**What to do**
Add 62 to every coordinate in the answers, then write out again the lines starting with the line with "Click the 1980s column header" and going on through the line with "pyautogui.click(x=245, y=141)", requests included. Reproduce only those lines.

**Task input**
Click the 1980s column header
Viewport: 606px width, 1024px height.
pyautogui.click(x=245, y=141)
---
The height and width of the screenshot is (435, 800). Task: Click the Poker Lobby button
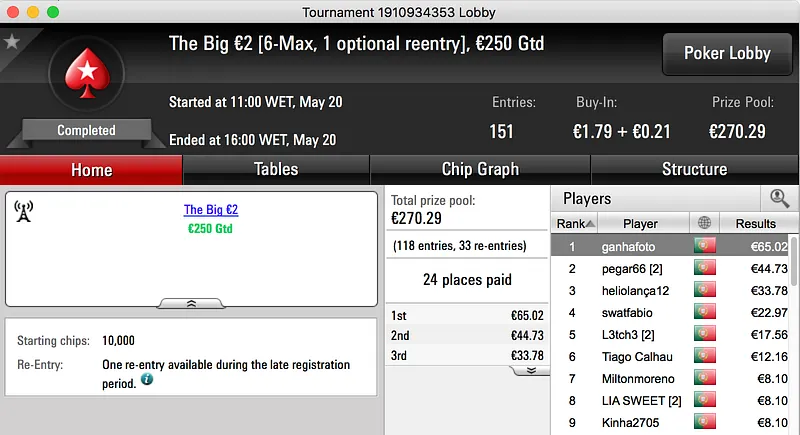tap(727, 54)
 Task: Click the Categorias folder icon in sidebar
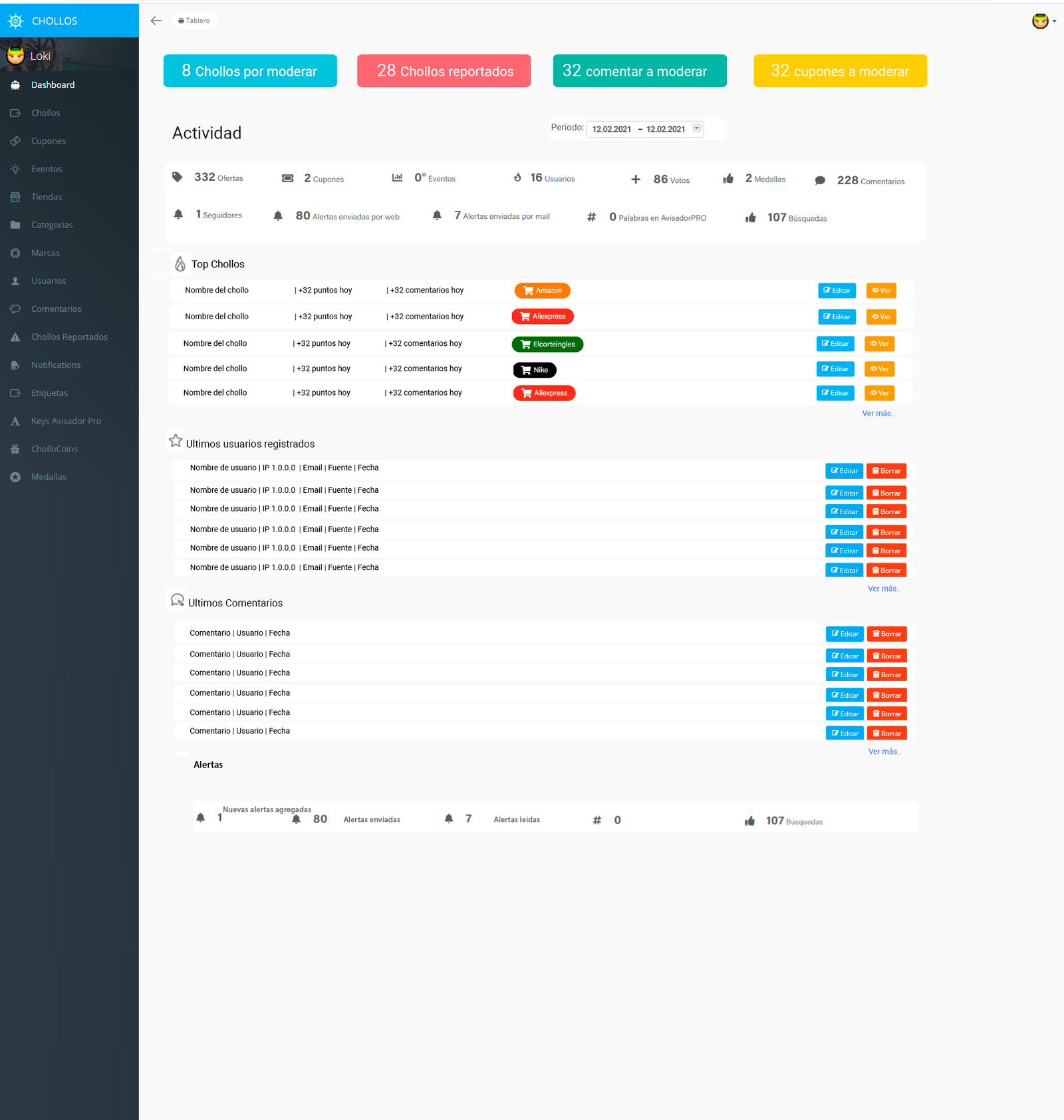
---
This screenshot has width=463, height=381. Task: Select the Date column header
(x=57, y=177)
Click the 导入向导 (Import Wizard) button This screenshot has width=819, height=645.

**Response**
Click the 1980s column header
Viewport: 606px width, 1024px height.
pyautogui.click(x=307, y=203)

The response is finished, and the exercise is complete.